What is the use of robots txt file?
The robots.txt file, is a text file that tells web robots (most often search engines) which pages on your site to be shown in search result (crawl).
It also tells web robots which pages not to crawl. Means, we can control what content should be shown to the public from our website by allowing and disallowing content or page in robots.txt file.
What is Web crawler?
A Web crawler, sometimes called a spider, is an Internet bot that systematically browses the World Wide Web, typically for the purpose of Web indexing (web spidering).
Web search engines and some other sites use Web crawling or spidering software to update their web content or indices of others sites’ web content. Web crawlers copy pages for processing by a search engine which indexes the downloaded pages so users can search more efficiently.
When a user searches for a term or keyword, then Search engine like Google sends Internet bots across the world wide web and the Internet bots browses all the website’s content over the world wide web and find results then shows most relevant result to the user. This all process is called Web Crawler.

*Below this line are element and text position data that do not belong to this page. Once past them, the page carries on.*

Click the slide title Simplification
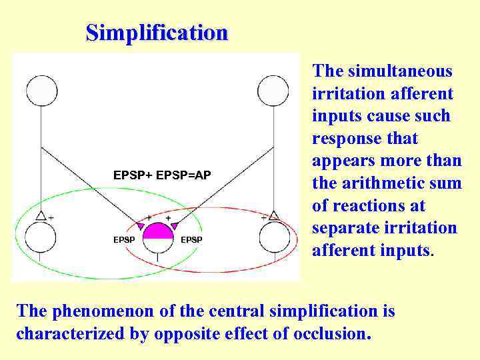(x=157, y=32)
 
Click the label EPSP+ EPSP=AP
(x=162, y=175)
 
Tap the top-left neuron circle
(x=41, y=91)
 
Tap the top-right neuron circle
(x=273, y=91)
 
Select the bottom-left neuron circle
(x=40, y=237)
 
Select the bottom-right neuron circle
(x=274, y=237)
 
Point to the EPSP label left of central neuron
(x=124, y=239)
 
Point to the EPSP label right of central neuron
(x=192, y=239)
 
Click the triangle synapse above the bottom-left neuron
(x=41, y=216)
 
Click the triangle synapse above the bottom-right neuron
(x=273, y=216)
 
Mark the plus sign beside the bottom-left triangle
(x=51, y=217)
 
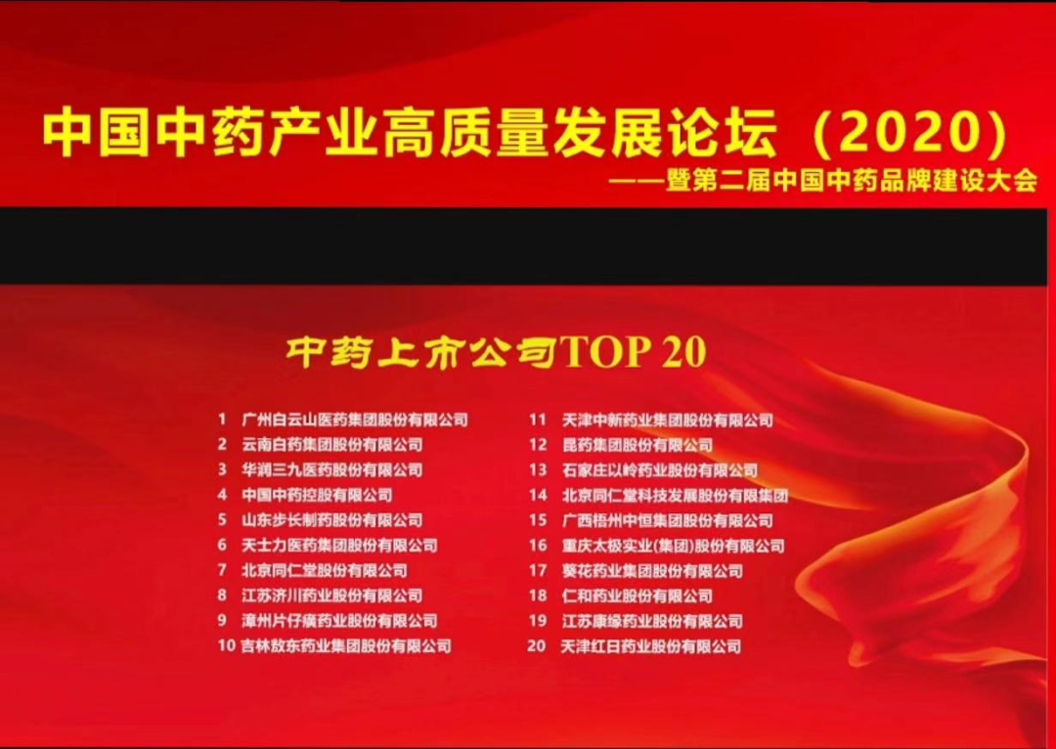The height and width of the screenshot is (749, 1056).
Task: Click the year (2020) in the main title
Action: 911,132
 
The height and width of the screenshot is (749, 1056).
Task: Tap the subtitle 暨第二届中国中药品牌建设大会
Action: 852,181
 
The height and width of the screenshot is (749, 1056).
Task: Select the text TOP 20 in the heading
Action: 633,352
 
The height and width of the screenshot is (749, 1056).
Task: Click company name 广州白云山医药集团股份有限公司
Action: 354,419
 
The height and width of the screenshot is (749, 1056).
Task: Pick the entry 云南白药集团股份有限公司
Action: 332,445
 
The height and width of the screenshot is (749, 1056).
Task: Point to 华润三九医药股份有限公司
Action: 332,469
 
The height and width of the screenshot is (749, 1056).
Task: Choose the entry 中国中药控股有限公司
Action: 317,495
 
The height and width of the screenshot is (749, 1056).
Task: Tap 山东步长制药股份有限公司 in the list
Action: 332,520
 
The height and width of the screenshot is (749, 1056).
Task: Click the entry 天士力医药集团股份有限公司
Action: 339,545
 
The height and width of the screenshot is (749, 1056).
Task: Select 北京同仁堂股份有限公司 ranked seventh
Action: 324,570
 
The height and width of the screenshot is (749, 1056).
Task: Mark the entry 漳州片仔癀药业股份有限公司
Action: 339,620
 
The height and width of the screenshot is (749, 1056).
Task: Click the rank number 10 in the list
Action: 226,646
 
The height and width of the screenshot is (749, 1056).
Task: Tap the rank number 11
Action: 537,419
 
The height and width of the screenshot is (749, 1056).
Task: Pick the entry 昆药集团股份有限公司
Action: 638,445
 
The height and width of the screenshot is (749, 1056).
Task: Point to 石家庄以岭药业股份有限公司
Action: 660,470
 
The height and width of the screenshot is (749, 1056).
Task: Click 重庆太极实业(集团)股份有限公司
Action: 674,546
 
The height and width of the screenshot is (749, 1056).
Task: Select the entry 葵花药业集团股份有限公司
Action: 652,571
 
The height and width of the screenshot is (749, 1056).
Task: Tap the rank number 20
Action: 536,646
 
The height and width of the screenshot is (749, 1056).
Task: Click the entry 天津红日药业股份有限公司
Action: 650,646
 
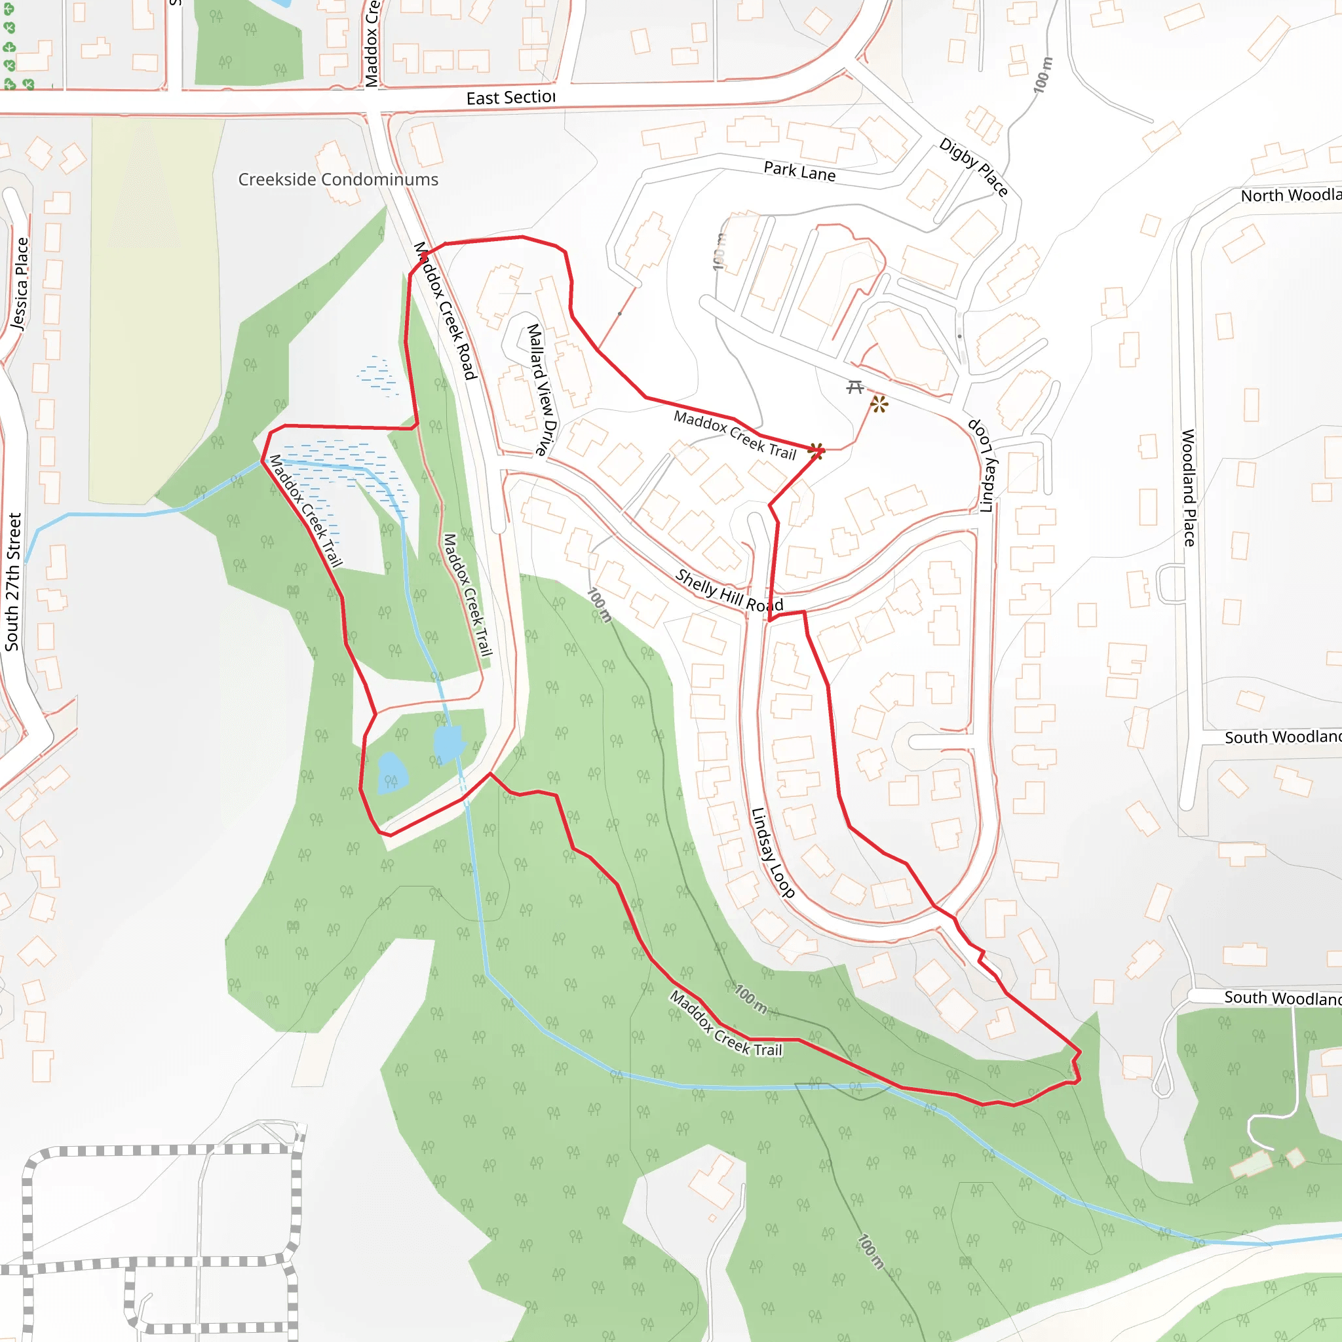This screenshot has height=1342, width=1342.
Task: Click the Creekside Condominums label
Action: tap(337, 179)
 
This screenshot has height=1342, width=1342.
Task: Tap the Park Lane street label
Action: tap(799, 171)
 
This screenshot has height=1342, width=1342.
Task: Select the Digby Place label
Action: tap(973, 166)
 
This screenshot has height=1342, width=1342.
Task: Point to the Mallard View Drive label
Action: tap(542, 389)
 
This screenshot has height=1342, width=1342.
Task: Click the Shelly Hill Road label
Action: tap(729, 590)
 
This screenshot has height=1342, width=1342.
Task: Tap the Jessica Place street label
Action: tap(20, 283)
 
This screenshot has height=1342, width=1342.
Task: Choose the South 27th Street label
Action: tap(13, 581)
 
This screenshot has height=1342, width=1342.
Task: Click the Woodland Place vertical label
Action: tap(1189, 488)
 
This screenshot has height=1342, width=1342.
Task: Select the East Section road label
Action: tap(510, 98)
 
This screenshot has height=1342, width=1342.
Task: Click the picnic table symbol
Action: tap(855, 386)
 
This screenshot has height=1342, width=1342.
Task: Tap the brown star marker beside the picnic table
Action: tap(879, 404)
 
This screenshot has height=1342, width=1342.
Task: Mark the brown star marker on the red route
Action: tap(816, 451)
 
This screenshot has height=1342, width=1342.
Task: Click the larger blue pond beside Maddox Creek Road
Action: tap(448, 743)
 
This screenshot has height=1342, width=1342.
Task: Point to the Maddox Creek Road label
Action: tap(445, 311)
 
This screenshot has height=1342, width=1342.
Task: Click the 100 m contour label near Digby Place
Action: tap(1043, 75)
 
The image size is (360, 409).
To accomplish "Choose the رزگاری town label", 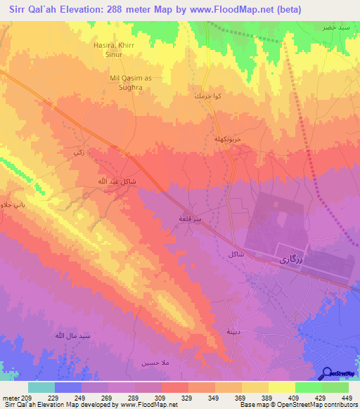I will click(x=289, y=259).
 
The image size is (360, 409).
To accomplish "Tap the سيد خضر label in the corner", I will click(x=335, y=26).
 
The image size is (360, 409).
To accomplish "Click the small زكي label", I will click(x=78, y=152).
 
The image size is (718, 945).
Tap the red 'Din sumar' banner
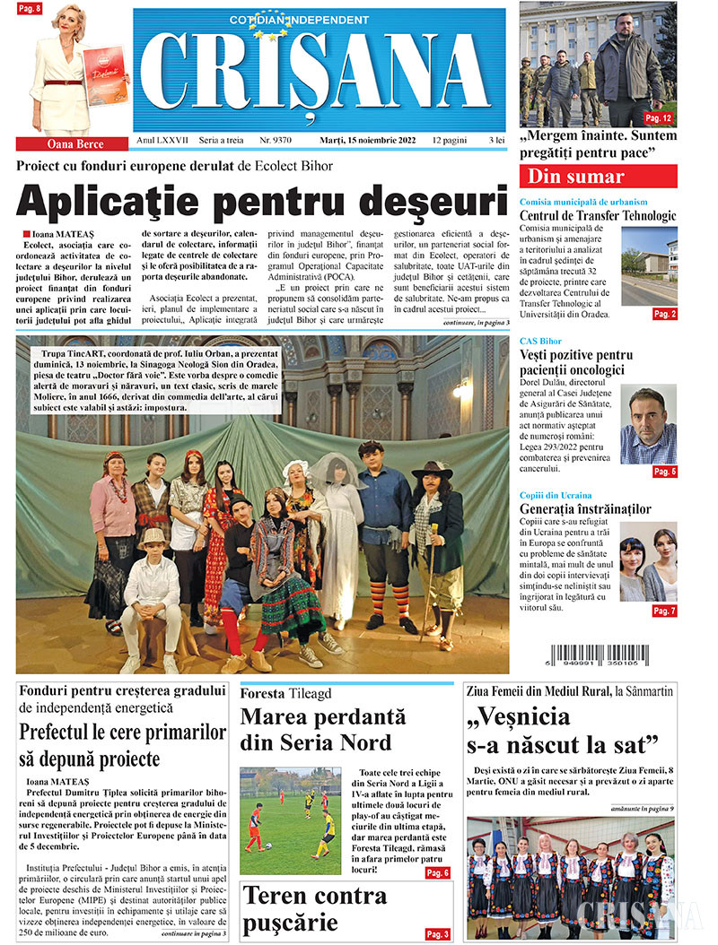click(598, 176)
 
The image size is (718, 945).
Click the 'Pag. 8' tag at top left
click(28, 10)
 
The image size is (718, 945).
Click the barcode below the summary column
click(598, 655)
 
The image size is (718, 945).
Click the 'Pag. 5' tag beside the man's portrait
click(664, 471)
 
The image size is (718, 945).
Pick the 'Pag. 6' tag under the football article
click(437, 872)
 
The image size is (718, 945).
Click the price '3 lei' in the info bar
click(496, 142)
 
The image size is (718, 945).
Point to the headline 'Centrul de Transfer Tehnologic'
click(598, 216)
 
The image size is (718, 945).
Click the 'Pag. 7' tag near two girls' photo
click(664, 611)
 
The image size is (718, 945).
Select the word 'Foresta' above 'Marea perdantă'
click(263, 693)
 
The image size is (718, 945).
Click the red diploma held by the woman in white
click(106, 74)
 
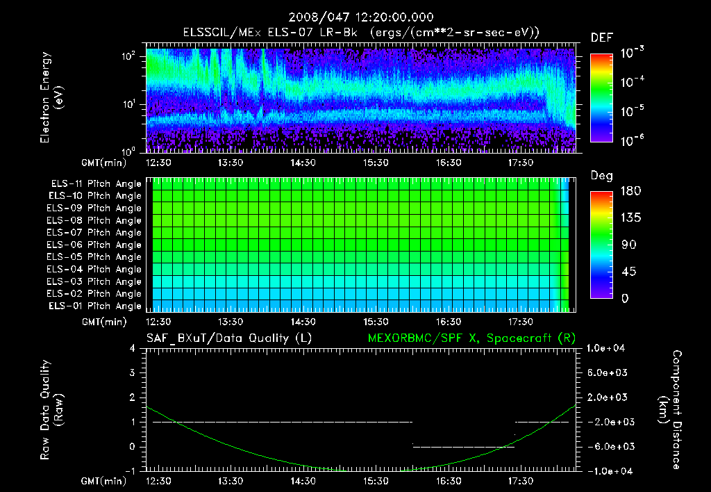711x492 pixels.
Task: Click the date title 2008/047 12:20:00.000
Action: tap(355, 17)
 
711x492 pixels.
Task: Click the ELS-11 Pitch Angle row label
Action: tap(94, 183)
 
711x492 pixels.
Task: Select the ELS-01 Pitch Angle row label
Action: tap(94, 306)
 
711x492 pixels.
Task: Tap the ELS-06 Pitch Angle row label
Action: tap(94, 245)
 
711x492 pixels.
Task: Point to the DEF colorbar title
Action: tap(601, 38)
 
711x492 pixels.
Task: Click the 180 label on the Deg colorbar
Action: tap(628, 190)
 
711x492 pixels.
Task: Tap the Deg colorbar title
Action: tap(601, 176)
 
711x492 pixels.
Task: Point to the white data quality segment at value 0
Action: tap(464, 447)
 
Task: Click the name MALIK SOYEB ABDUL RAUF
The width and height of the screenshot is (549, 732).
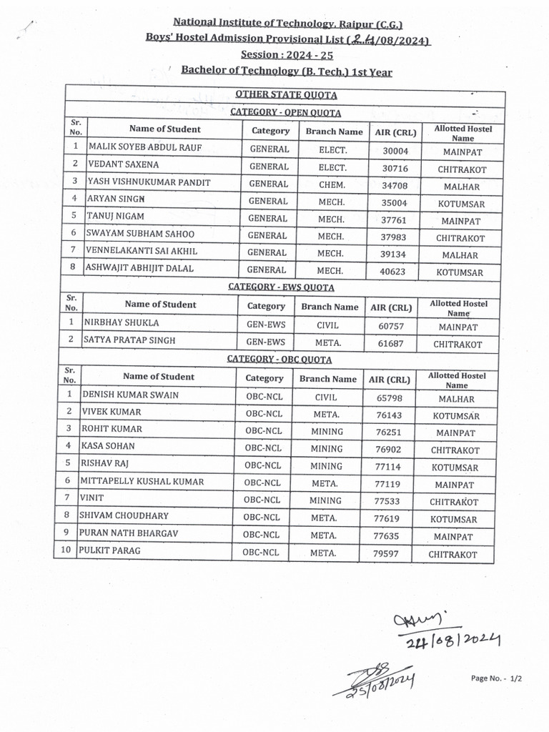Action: click(x=144, y=148)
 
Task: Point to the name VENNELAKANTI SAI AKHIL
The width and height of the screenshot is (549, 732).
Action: click(x=142, y=252)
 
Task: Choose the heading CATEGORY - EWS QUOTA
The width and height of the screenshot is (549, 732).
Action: click(x=281, y=287)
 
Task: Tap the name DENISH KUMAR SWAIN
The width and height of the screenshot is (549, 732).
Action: click(x=131, y=395)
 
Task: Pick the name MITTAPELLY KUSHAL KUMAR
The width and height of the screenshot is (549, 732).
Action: click(x=142, y=482)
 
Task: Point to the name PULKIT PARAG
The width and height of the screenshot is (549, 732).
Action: click(x=111, y=551)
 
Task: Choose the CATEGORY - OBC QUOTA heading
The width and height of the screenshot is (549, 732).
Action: click(x=280, y=360)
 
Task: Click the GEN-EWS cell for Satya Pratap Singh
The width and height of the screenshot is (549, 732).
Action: click(x=266, y=340)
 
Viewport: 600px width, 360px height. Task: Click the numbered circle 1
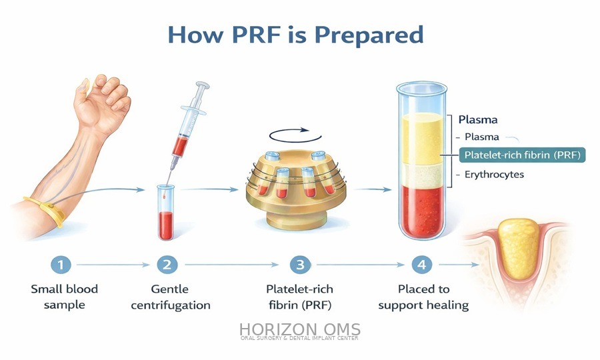pos(60,265)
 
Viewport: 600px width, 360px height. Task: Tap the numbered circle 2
pos(167,265)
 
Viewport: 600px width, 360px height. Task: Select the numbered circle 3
pos(301,265)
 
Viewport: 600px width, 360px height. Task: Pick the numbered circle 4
pos(421,265)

Optimizing robots.txt for SEO
How you optimize robots.txt all depends on the content you have on your site. There are all kinds of ways to use robots.txt to your advantage.
I’ll go over some of the most common ways to use it.
(Keep in mind that you should not use robots.txt to block pages from search engines. That’s a big no-no.)
One of the best uses of the robots.txt file is to maximize search engines’ crawl budgets by telling them to not crawl the parts of your site that aren’t displayed to the public.
For example, if you visit the robots.txt file for this site (sunilbutolia.com), you’ll see that it disallows the login page (wp-admin).
Since that page is just used for logging into the backend of the site, it wouldn’t make sense for search engine bots to waste their time crawling it.
(If you have WordPress, you can use that same exact disallow line.)